Listopadowe refleksje
Na granitowych płytach
złociste chryzantemy,
płomień świecy kołysze wiatr,
nuty nostalgii
w powietrzu dźwięczą,
listopadowy, zadumy czas.
Dla Was te kwiaty,modlitwy, znicze.
Tylko tyle możemy dać.
Wy już po tamtej stronie,
w cichej przystani,
z dala od zgiełku i trosk.
My jeszcze w biegu,
choć coraz bliżej do Was.
Pytamy, czy warto tak
przez życie gnać?
Przecież wiemy, co najważniejsze,
więc czemu marnować czas?
Miłość, troska, współczucie,
dobre słowo i uśmiech,
tak mało,
a często tak wiele kosztuje.
Komentarze (73)
bardzo pięknie, refleksyjnie
Te dni to najsmutniejsze dni całego roku
Pozdrawiam Grażynko i dziękuję
Te listopadowe dni potrafią sprawić,
że jednak się na chwilę zatrzymujemy
w tym biegu i skupiamy nad tym,co w
życiu ważne.
Pozdrawiam:)
Dzięki serdeczne za odwiedziny i refleksję.

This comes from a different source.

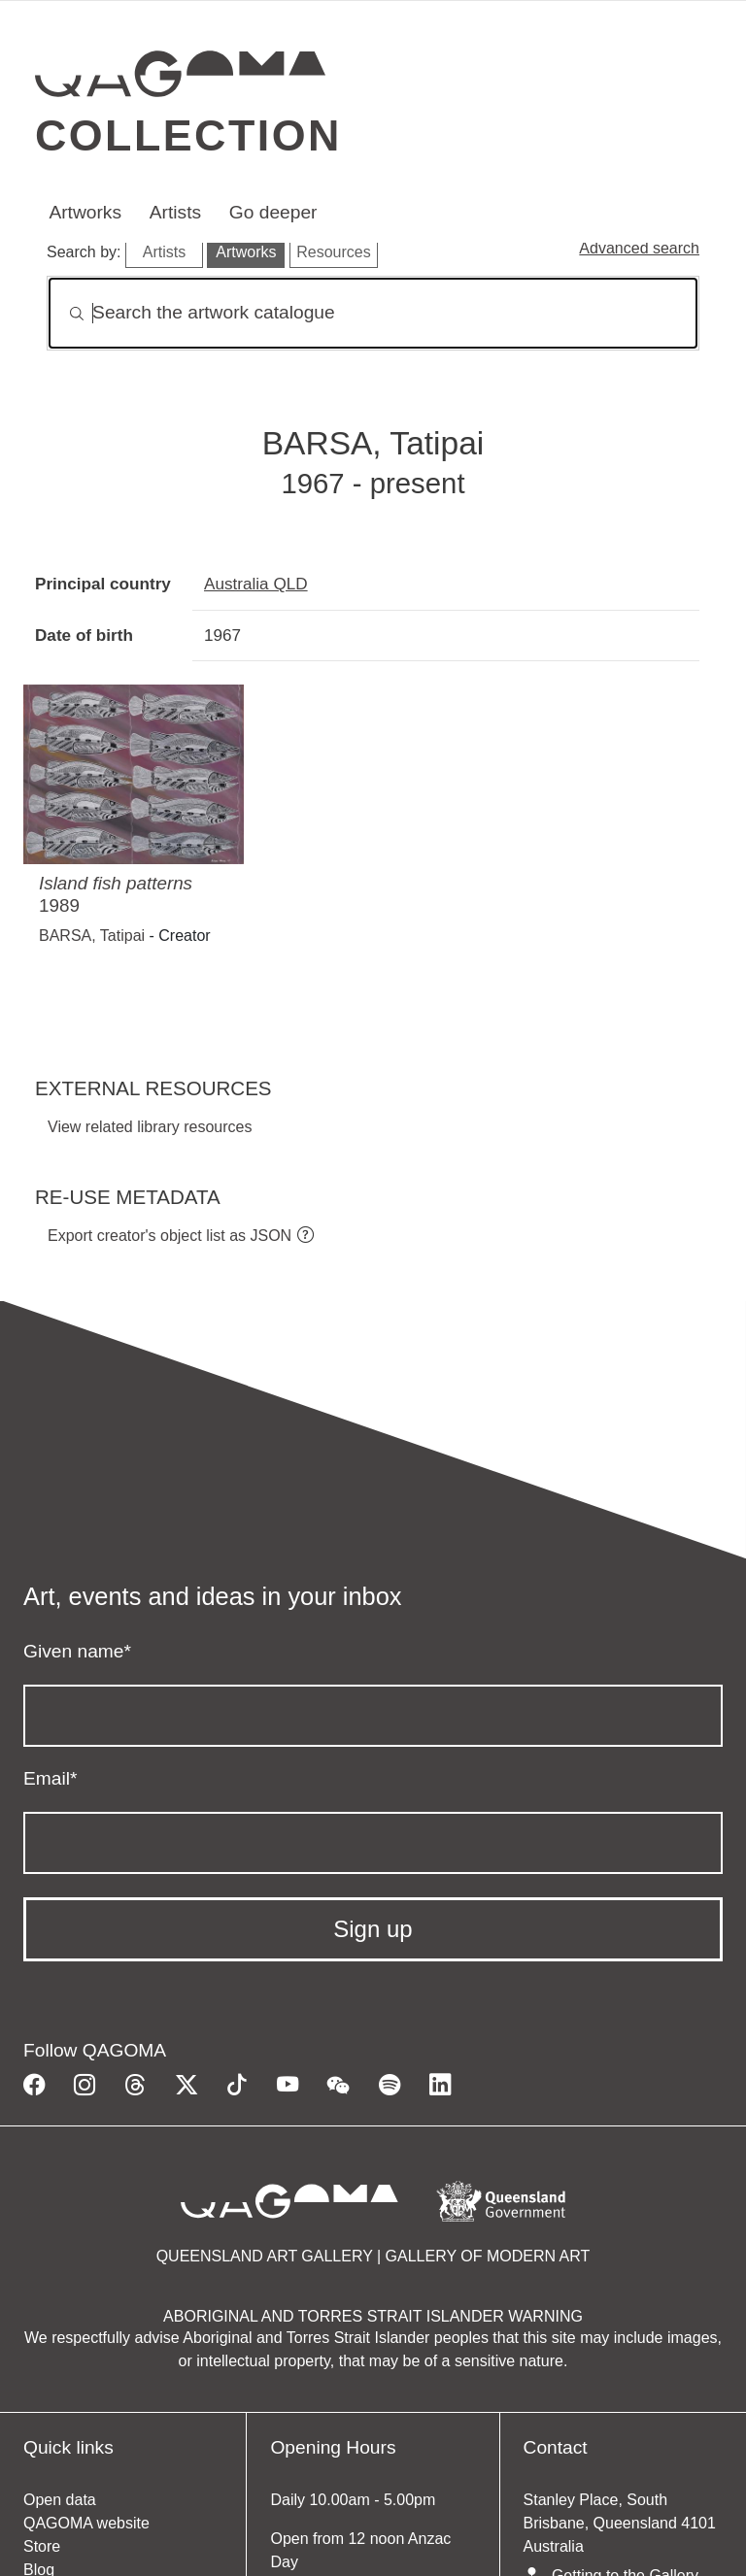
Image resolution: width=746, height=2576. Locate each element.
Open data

Przepiękny wiersz i refleksja
w nim zawarta. Bardzo Ci dziękuję
Grażynko. Pozdrawiam cieplutko.
Piękna refleksja.
Pozdrawiam
Pięknie poprowadziłaś listopadowe myśli, takie
refleksje pomagają się wyciszyć...
W codziennym biegu warto się zatrzymać w tym
wyjątkowym dniu. ż szacunku dla zmarłych.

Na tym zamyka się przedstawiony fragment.